EDN 155 featured an article on microcontrollers as a low-cost approach to automating the monitoring environmental conditions such as temperature, humidity, rainfall, and soil moisture. It was beyond the scope of the article to give detailed instructions for the various projects alluded to in the article. Programming and wiring details for various microcontroller devices are being added to Github. Additionally, this Conversations thread is a place where you can ask questions. We are still learning ourselves but will do our best to provide advice.

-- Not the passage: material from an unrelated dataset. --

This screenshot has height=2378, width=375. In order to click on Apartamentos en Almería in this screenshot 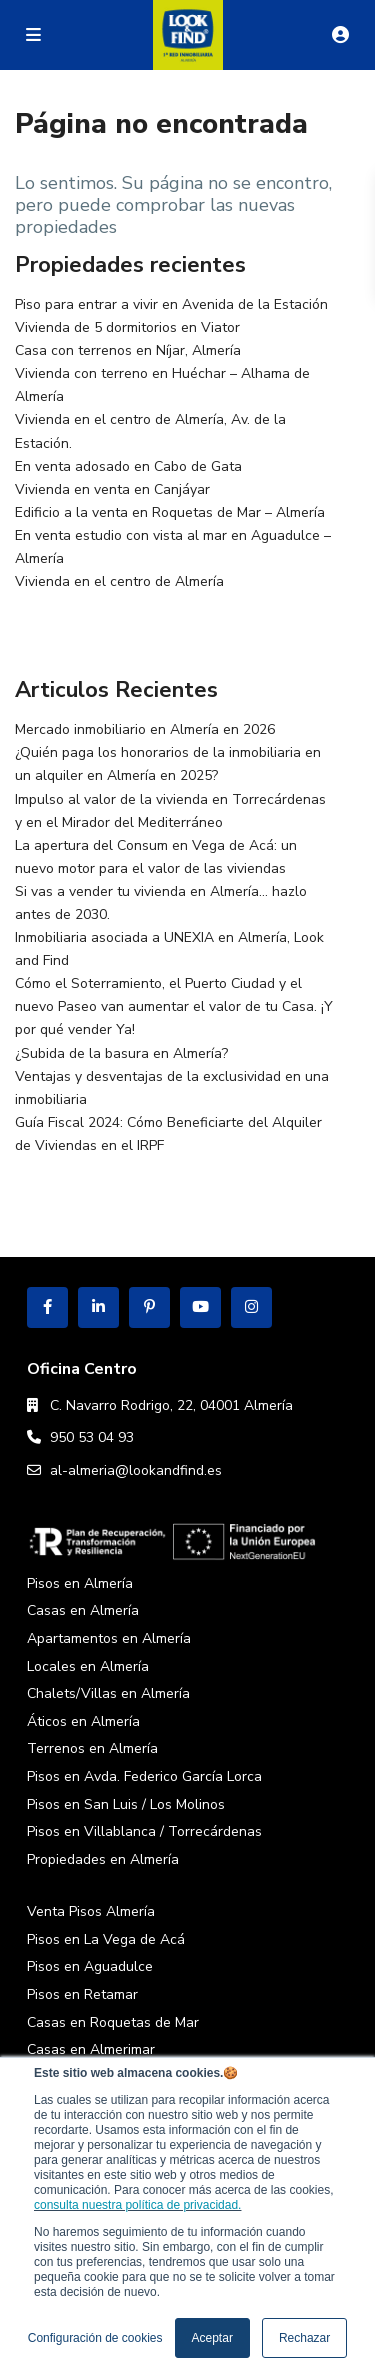, I will do `click(109, 1638)`.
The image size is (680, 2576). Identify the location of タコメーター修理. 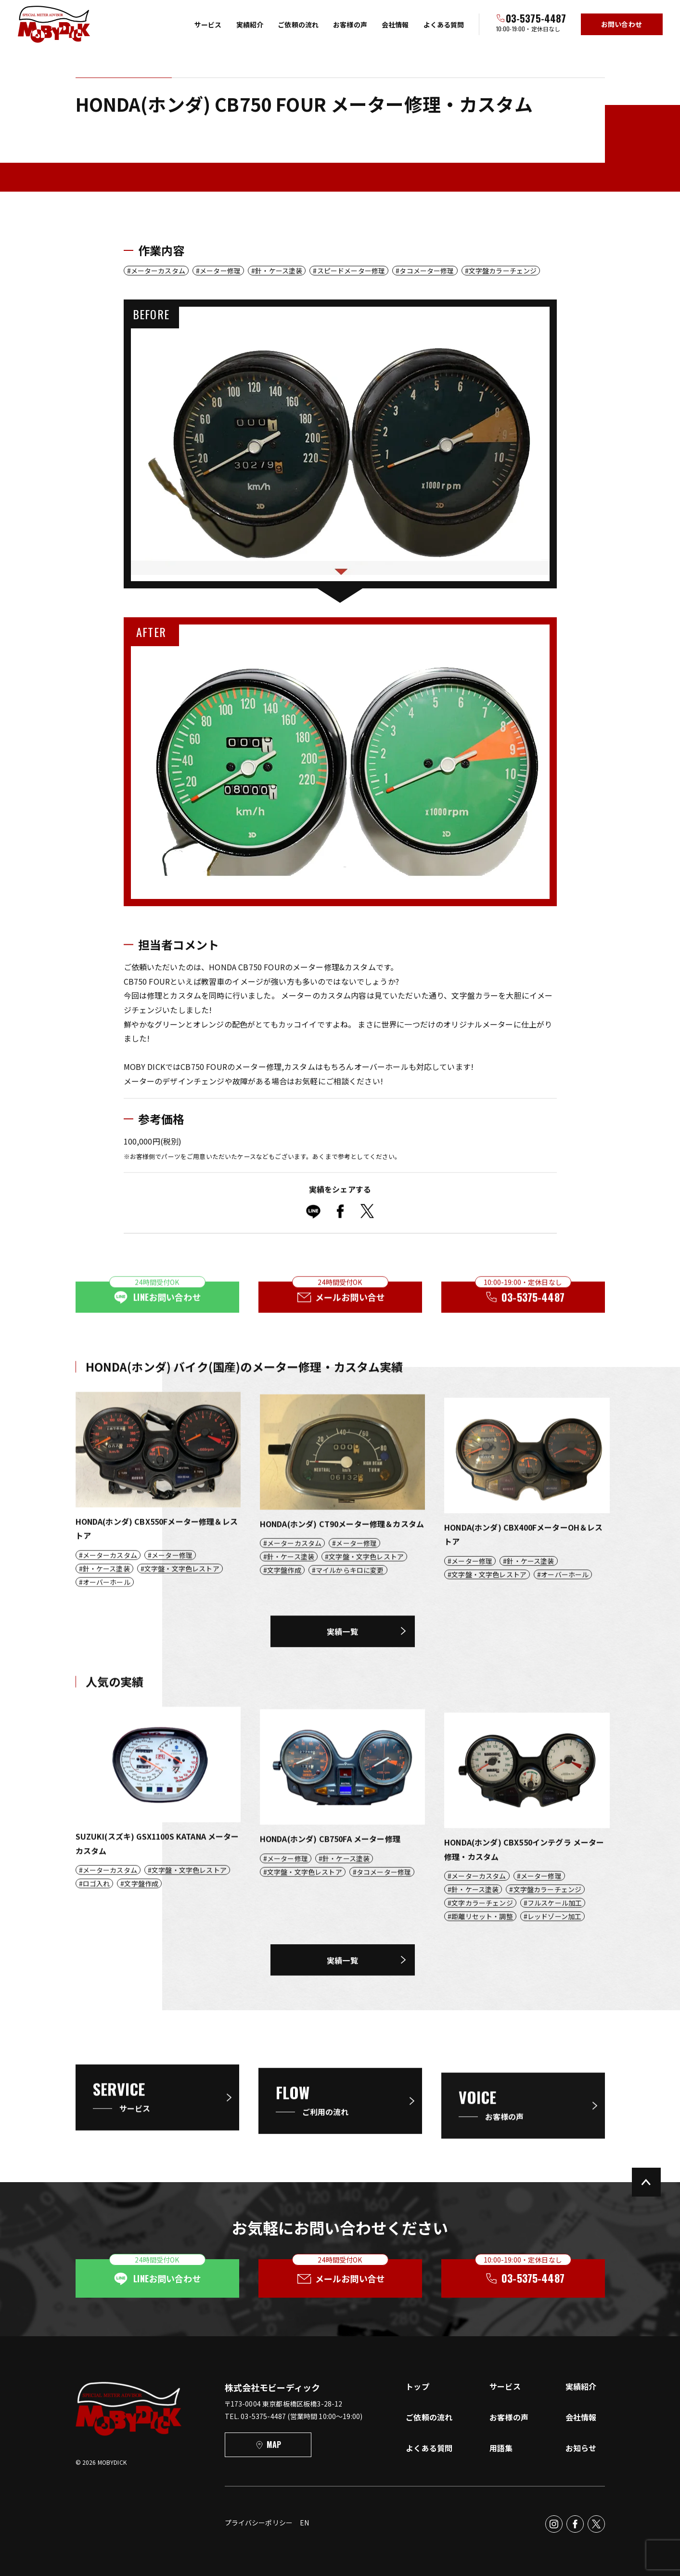
(426, 270).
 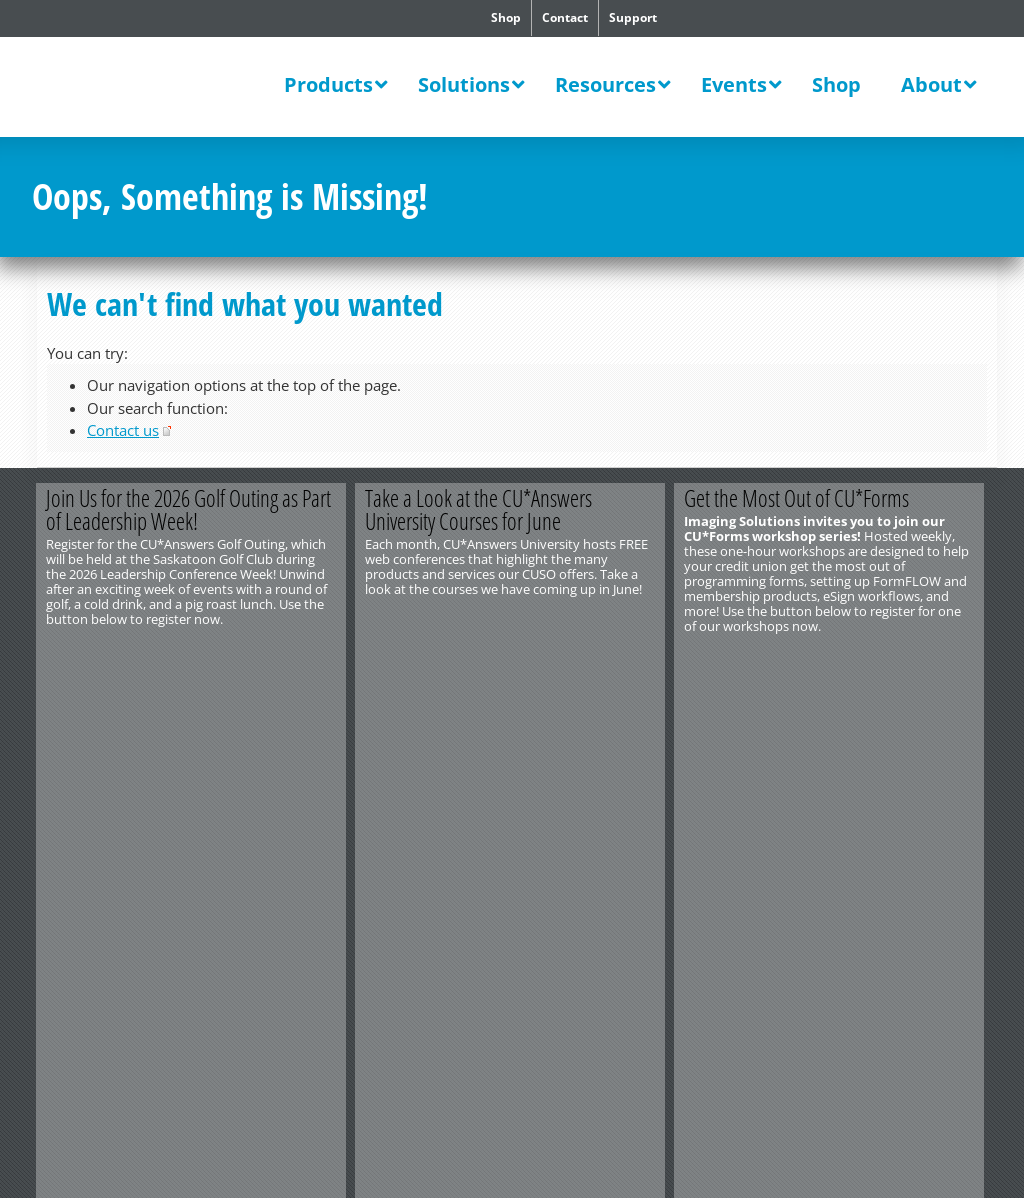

I’ve been following a similar trajectory to Tim for the last two years with regards to the use of microcontrollers for data gathering and farm automation. I started with simple programmable timers and pre-packaged wifi relays, and eventually discovered a well-developed alternate firmware that takes much of the work out of programming the microcontrollers, and easily integrates into wifi networks.
The firmware is called Tasmota, and is an Arduino-based software for ESP8266/ESP8285 and ESP32 microcontrollers. ESP8266 is a 160mhz wifi capable microcontroller that has 10 digital and 1 analog inputs/outputs, that can control relays, lights, motors, MOSFETs, read voltage, communicate on serial buses like I2C and SPI, and more. It costs around $2 for a development board. The Tasmota community is very active and drivers exist for all kinds of sensors (temperature, humidity, time-of-flight, air quality, pressure, light, UV, CO2, pH). Those sensors are available for very low cost ($1-$5).
ESP32 is more powerful (240mhz), and costs around $4, but has more digital and analog inputs/outputs.
I have ESP8266 modules controlling bore-hole pumps (they can even read and pass-through serial data from motor controllers), with attached manual switches, so pumps can be turned on and off in-person or remotely.
I have modules controlling solar battery charging and reading individual lithium cells (although dedicated BMS balancing boards are easier)
I have modules reading temperature, humidity, and rainfall and that data is logged to an SD card.
I’m monitoring and logging energy usage of some freezers using a ESP8266 module plus a AC power meter board ($6)
ESP8266 and ESP32 both use significantly more energy than a simpler Arduino board, mostly due to wifi, so trying to run these using batteries is challenging. The firmware works best when it can connect to wifi (and send/receive data to/from various servers), but low-power options exist, so modules can run for weeks at a time on a 18650 lithium cell, and indefinitely in conjunction with a small solar panel. In general though, they are suited for environments where 24/7 power is available.
Centralized data collection from all the modules is helpful, and I am using a $15 Raspberry Pi Zero 2 W to run the services that the ESP8266 needs for that. The Zero 2 W can easily handle Node-Red (automation flow-chart software), Syslog (error and debugging logging), InfluxDB (time-series database for sensor logging), Grafana (graphing of time-series data), MQTT (low-overhead messaging protocol for communicating with wifi things), GPS (for accurate time-keeping in the absence of internet), NTP (distributing accurate time to everything else on the network).
Grafana and InfluxDB let me collect the sensor data from the ESP8266 modules and visualize it easily. Can also monitor switch state to see at a glance which things are on or off.